Des références qui nous invitent à apprendre de notre propre histoire, de l’histoire d’autres peuples (Mozambika, Kurde) et de l’histoire de Mahaleo (Tadidiko ry zalahy). Scander ou chanter publiquement les protest songs de Mahaleo (ou d’autres groupes issus du même moule soixantedouzard), en tant que forme d’expression citoyenne, n’a pas jusqu’ici provoqué la répression du côté (des hardliner) des régimes et élites politiques. Ampindramo hadalana hiarovako ny taniko izay tena tiako sady mamiko, raha toa izany ka ilaina ! (Prêtez moi un grain de folie, pour que je puisse protéger ma patrie, que j’aime profondément, si c’est nécessaire). 

Références : 1 Par exemple à travers Mahaleo zandriny, Tremplin, Tamboho et Feo tokana gitara iray, 2 Dama, Bekoto, Charle participent à des évènements organisés par la FES ou les YLTPiens, comme YLTP Open Space, Donakafon’ny Tanora, Forum des idées de gauche, Voyages d’études des YLTPiens, 3Cf.https://www.youtube.com/watch?v=CpOBaTaK-3g pour Asio maso 1 et https://www.youtube.com/watch?v=9UrflryP4Ws pour Asio maso 2, 4 Voir Mahaleo, 40 ans d’histoire(s) de Madagascar. Entretiens avec Fanny Pigeaud, Laterit, Paris, 2011, p. 54, 5 Ibid, p. 66/67, 6 Voir Mahaleo, 40 ans d’histoire(s) de Madagascar. Entretiens avec Fanny Pigeaud, Laterit, Paris, 2011

Des constances historiques comme thèmes 

À travers ses chansons et ses œuvres intemporelles, le groupe Mahaleo a abordé de nombreuses thématiques qui sont familières au Malgache lambda. L’on retrouve souvent le thème de la pauvreté croissante et de la stagnation économique (Katmi, Kalon’ny mahantra, Ray sy zanaka, Mosary sy lagaly, Nofy) dans leurs chansons, tout comme les autres préoccupations sociétales comme la prostitution (Volasoa, Eva, Kala Zakilinina), le chômage (Mitady kandra, Tsy an’asa) ou l’injustice (Tsindry hazo lena, Patrò).

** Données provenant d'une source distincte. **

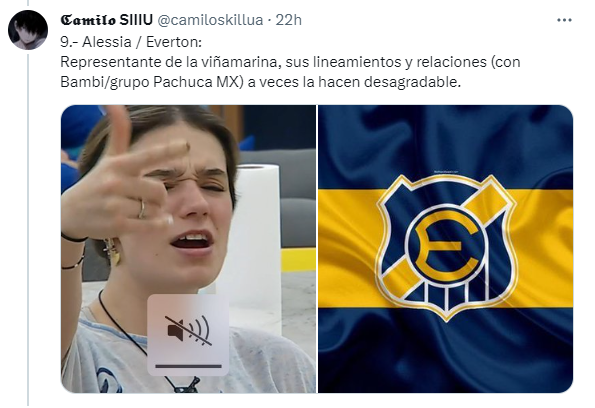Click the yellow stripe on the flag's left side
Screen dimensions: 595x408
[x=347, y=249]
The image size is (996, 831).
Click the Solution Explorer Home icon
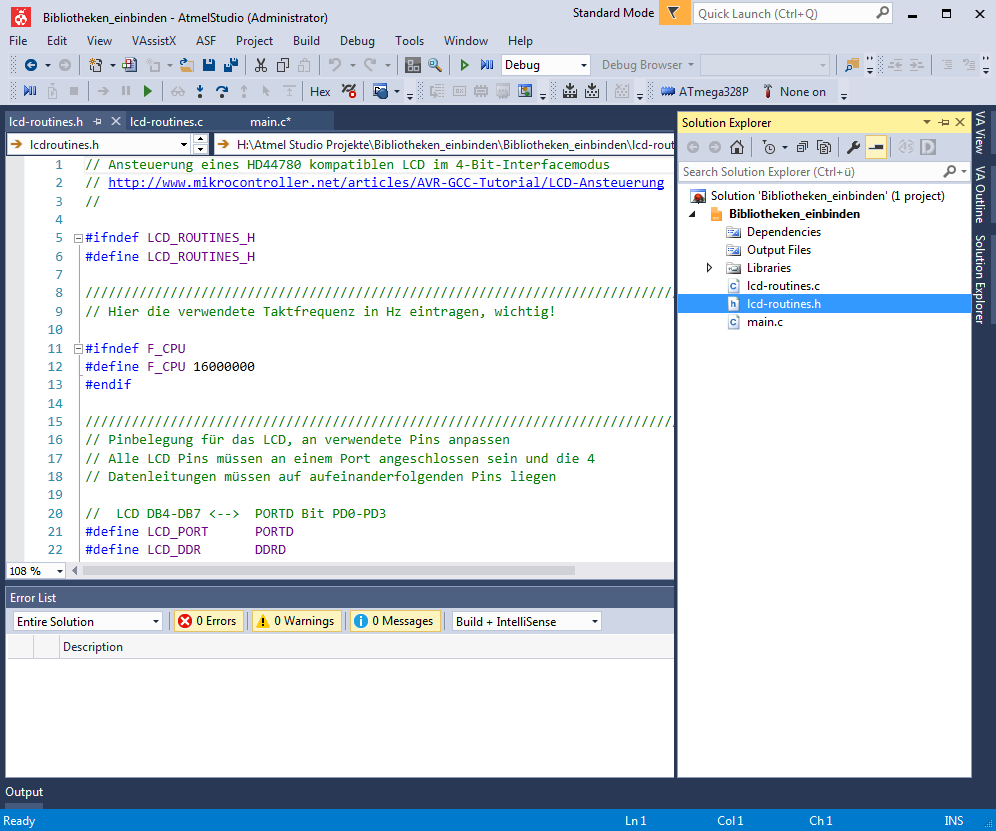click(736, 147)
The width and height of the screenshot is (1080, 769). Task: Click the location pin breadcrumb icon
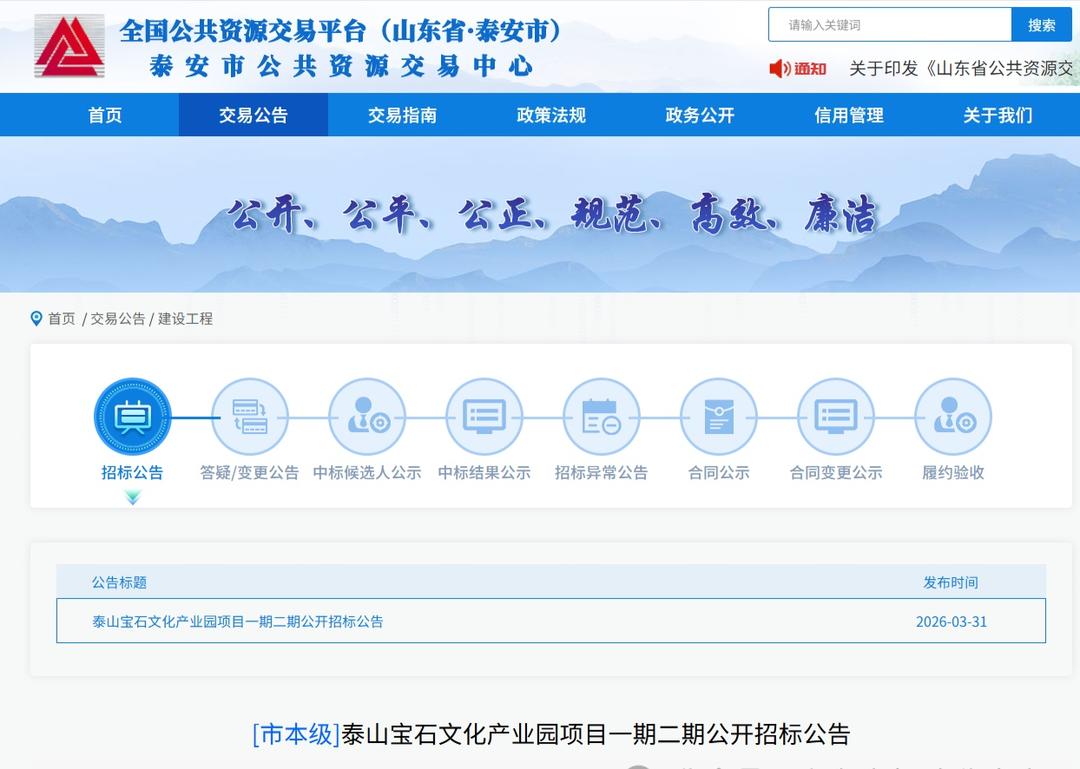point(37,319)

Les domaines public et institutionnel ne sont pas épargnés comme la corruption, le népotisme, la mauvaise gouvernance et le pillage des ressources naturelles (Ministra, Tontolo iainana, Aomby, Mpanao politika), l’état de non-droit (Fanjakana loham-boto, Fa ny fanjakana angamba no adaladala, iza no mahalala), l’impunité (Ny marina, Mpanao politika) ou encore le raiamandrenisme des élus et des gouvernants (« Manao azafady amin’ny ray aman-dreny fa vita teo re ny amin’ity »).

Les gouvernants se retrouvent bien souvent dans le viseur des chansons de Mahaleo. Ils sont critiqués pour la démagogie et le non-respect des paroles données (Bemolanga, Ambohikobaka, Ho aiza), les pratiques dépassées d’antan et leur instrumentalisation (Rivotra, Ambodibonara), le manque de vision et d’idéologie des gouvernants (Hiara-hiakatra sa hiara-hidina, Mazava atsinanana), la répression violente (Ramiaramila, Notifiriny ireo namanay, Renin-dRainivoanjo), l’insécurité grandissante (Aomby, Tonga ny alina), les approches top-down (Kara borosy, Aza manadino anay, Ambohikobaka). Des valeurs chères à la société malgache sont égratignées avec objectivité par les Mahaleo, à l’image du fihavanana « intéressé » des Malgaches (Raha mila fanampiana). Dans l’ensemble, ces constantes historiques et sociales sont encore valables en 2017.